Page last updated at 17:44 GMT, Tuesday, 3 March 2009

Dalglish breaks disaster silence

Kenny Dalglish
Kenny Dalglish managed Liverpool from 1985 to 1991

Football legend Kenny Dalglish has broken his 20-year silence on the Hillsborough disaster, saying that the kick-off should have been delayed.

Ninety-six fans were crushed to death at Sheffield Wednesday's stadium as Liverpool took on Nottingham Forest in an FA Cup semi-final on 15 April 1989.

Dalglish, who was manager of Liverpool at the time, said it was something "nobody should forget".

He said police and the FA should have considered delaying the match.

The crush happened when Liverpool fans who had not got into the ground by the time the game kicked off were allowed into an already-crowded section of terracing at the Leppings Lane end of the ground.

It's something that everybody wished had never happened but I think it's also something that nobody should forget
Kenny Dalglish

Supporters at the front of the terrace were pushed against metal fencing, which at the time was a common feature of English football stadiums to prevent pitch invasions.

Many fans tried to escape by climbing over the fence or being pulled up by other supporters in to the upper tier.

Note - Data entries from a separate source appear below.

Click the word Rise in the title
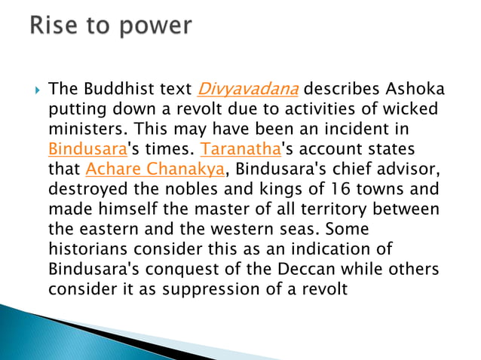click(x=54, y=26)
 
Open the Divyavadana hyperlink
click(x=247, y=90)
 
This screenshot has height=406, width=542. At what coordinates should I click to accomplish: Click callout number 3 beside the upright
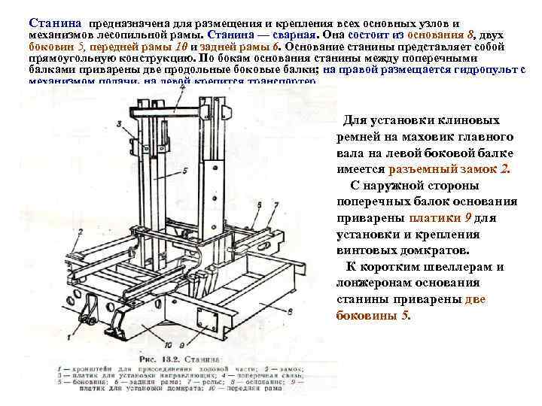[x=120, y=124]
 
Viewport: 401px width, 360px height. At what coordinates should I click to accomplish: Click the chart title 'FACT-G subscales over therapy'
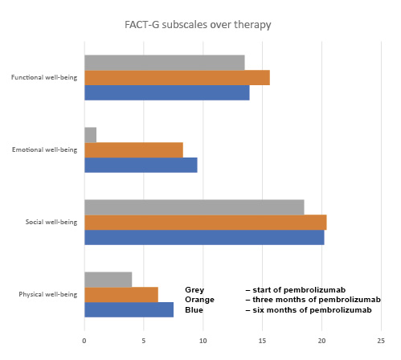(197, 25)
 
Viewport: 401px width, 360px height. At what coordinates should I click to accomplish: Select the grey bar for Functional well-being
(164, 62)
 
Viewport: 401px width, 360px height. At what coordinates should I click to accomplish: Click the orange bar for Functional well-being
(177, 77)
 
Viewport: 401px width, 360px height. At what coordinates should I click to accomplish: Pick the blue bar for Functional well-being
(166, 92)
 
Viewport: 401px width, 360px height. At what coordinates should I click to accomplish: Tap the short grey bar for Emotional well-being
(90, 134)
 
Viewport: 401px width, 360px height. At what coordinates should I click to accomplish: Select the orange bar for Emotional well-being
(133, 149)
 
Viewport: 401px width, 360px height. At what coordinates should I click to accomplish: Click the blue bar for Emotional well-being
(141, 165)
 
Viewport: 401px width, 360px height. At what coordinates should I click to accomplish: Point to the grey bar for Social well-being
(194, 207)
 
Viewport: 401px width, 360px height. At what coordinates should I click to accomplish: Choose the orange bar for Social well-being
(205, 222)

In addition to the 96 who died, several hundred were injured.

The game was stopped after six minutes.

Dalglish, who also played for Liverpool for many years, as well as Celtic and Scotland, said: "The easiest thing to do is just to put the kick-off back a bit. That's no problem for anybody.

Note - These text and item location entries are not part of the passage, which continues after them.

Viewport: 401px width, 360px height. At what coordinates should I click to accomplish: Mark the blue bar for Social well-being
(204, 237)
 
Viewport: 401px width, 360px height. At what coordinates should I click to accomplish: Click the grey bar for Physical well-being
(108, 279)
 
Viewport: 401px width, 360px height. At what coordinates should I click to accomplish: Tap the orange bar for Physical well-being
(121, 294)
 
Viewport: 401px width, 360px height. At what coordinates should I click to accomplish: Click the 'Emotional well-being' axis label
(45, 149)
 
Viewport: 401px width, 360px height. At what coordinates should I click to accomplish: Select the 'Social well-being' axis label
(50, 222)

Fans spill on to the pitch during the Hillsborough disaster
Fans spilled on to the pitch to avoid the crush on the terraces

"If the police are talking to the FA and the FA have got to make that call, there wouldn't have been any resentment or disagreement with the people in the dressing room, neither Brian Clough [the Nottingham Forest manager at the time] or ourselves certainly.

"It's something that everybody wished had never happened but I think it's also something that nobody should forget."

He added: "We made sure somebody with Liverpool connections was at every funeral and I think the families really respected that.

"The boys weren't obtrusive in any way, they sat back and let the families get on with the grieving but they were there, their presence was there, but they didn't need to have anybody coming up and telling them how grateful they were to have been there, they were there because they wanted to be there."

Dalglish was interviewed for a programme to mark the 20th anniversary of the disaster, the first time he has spoken on camera about the events.